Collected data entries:
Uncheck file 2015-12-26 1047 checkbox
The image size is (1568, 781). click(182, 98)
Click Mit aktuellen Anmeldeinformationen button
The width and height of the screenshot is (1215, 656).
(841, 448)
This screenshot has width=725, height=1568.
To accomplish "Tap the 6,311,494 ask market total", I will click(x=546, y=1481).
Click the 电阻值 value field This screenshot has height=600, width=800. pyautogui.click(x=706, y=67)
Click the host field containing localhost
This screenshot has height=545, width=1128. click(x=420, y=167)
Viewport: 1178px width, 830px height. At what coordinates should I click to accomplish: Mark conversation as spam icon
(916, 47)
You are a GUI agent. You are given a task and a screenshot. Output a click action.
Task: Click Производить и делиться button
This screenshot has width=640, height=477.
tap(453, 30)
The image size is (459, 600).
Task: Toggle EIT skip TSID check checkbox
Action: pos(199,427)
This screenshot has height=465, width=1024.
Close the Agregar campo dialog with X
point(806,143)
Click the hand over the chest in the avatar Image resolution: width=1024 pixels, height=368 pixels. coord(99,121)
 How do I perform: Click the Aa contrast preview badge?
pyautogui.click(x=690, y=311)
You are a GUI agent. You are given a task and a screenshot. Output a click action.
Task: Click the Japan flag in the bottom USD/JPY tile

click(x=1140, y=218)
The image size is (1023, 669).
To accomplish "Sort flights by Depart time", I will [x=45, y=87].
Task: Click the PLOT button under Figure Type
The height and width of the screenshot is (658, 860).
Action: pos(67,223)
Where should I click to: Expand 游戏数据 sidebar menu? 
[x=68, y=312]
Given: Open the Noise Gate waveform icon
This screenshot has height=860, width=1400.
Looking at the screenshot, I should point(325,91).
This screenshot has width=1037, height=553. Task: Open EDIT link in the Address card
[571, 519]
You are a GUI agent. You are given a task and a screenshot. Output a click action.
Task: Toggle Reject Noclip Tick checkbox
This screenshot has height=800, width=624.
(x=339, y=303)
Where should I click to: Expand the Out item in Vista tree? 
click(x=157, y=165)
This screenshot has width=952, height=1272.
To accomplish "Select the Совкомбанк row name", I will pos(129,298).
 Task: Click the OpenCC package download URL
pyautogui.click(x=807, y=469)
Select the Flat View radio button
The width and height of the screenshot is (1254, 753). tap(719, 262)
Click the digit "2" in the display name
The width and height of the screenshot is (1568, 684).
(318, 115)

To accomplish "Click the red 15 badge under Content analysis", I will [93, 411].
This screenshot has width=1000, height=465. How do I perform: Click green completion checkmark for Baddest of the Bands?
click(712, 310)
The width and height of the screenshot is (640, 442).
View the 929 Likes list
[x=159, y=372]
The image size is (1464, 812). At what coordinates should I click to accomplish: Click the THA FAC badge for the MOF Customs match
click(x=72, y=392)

▶ **Task item**
Go through the records and output them all, word for word.

▶ **Written response**
Uncheck file 2015-12-26 1047 checkbox
The image size is (1568, 781). click(182, 98)
Click Mit aktuellen Anmeldeinformationen button
The width and height of the screenshot is (1215, 656).
(841, 448)
This screenshot has width=725, height=1568.
To accomplish "Tap the 6,311,494 ask market total", I will click(x=546, y=1481).
Click the 电阻值 value field This screenshot has height=600, width=800. pyautogui.click(x=706, y=67)
Click the host field containing localhost
This screenshot has height=545, width=1128. click(x=420, y=167)
Viewport: 1178px width, 830px height. At what coordinates should I click to accomplish: Mark conversation as spam icon
(916, 47)
You are a GUI agent. You are given a task and a screenshot. Output a click action.
Task: Click Производить и делиться button
This screenshot has width=640, height=477.
tap(453, 30)
The image size is (459, 600).
Task: Toggle EIT skip TSID check checkbox
Action: pos(199,427)
This screenshot has height=465, width=1024.
Close the Agregar campo dialog with X
point(806,143)
Click the hand over the chest in the avatar Image resolution: width=1024 pixels, height=368 pixels. coord(99,121)
 How do I perform: Click the Aa contrast preview badge?
pyautogui.click(x=690, y=311)
You are a GUI agent. You are given a task and a screenshot. Output a click action.
Task: Click the Japan flag in the bottom USD/JPY tile

click(x=1140, y=218)
The image size is (1023, 669).
To accomplish "Sort flights by Depart time", I will [x=45, y=87].
Task: Click the PLOT button under Figure Type
The height and width of the screenshot is (658, 860).
Action: pos(67,223)
Where should I click to: Expand 游戏数据 sidebar menu? 
[x=68, y=312]
Given: Open the Noise Gate waveform icon
This screenshot has height=860, width=1400.
Looking at the screenshot, I should point(325,91).
This screenshot has width=1037, height=553. Task: Open EDIT link in the Address card
[571, 519]
You are a GUI agent. You are given a task and a screenshot. Output a click action.
Task: Toggle Reject Noclip Tick checkbox
This screenshot has height=800, width=624.
(x=339, y=303)
Where should I click to: Expand the Out item in Vista tree? 
click(x=157, y=165)
This screenshot has width=952, height=1272.
To accomplish "Select the Совкомбанк row name", I will pos(129,298).
 Task: Click the OpenCC package download URL
pyautogui.click(x=807, y=469)
Select the Flat View radio button
The width and height of the screenshot is (1254, 753). tap(719, 262)
Click the digit "2" in the display name
The width and height of the screenshot is (1568, 684).
(318, 115)

To accomplish "Click the red 15 badge under Content analysis", I will [93, 411].
This screenshot has width=1000, height=465. How do I perform: Click green completion checkmark for Baddest of the Bands?
click(712, 310)
The width and height of the screenshot is (640, 442).
View the 929 Likes list
[x=159, y=372]
The image size is (1464, 812). At what coordinates should I click to accomplish: Click the THA FAC badge for the MOF Customs match
click(x=72, y=392)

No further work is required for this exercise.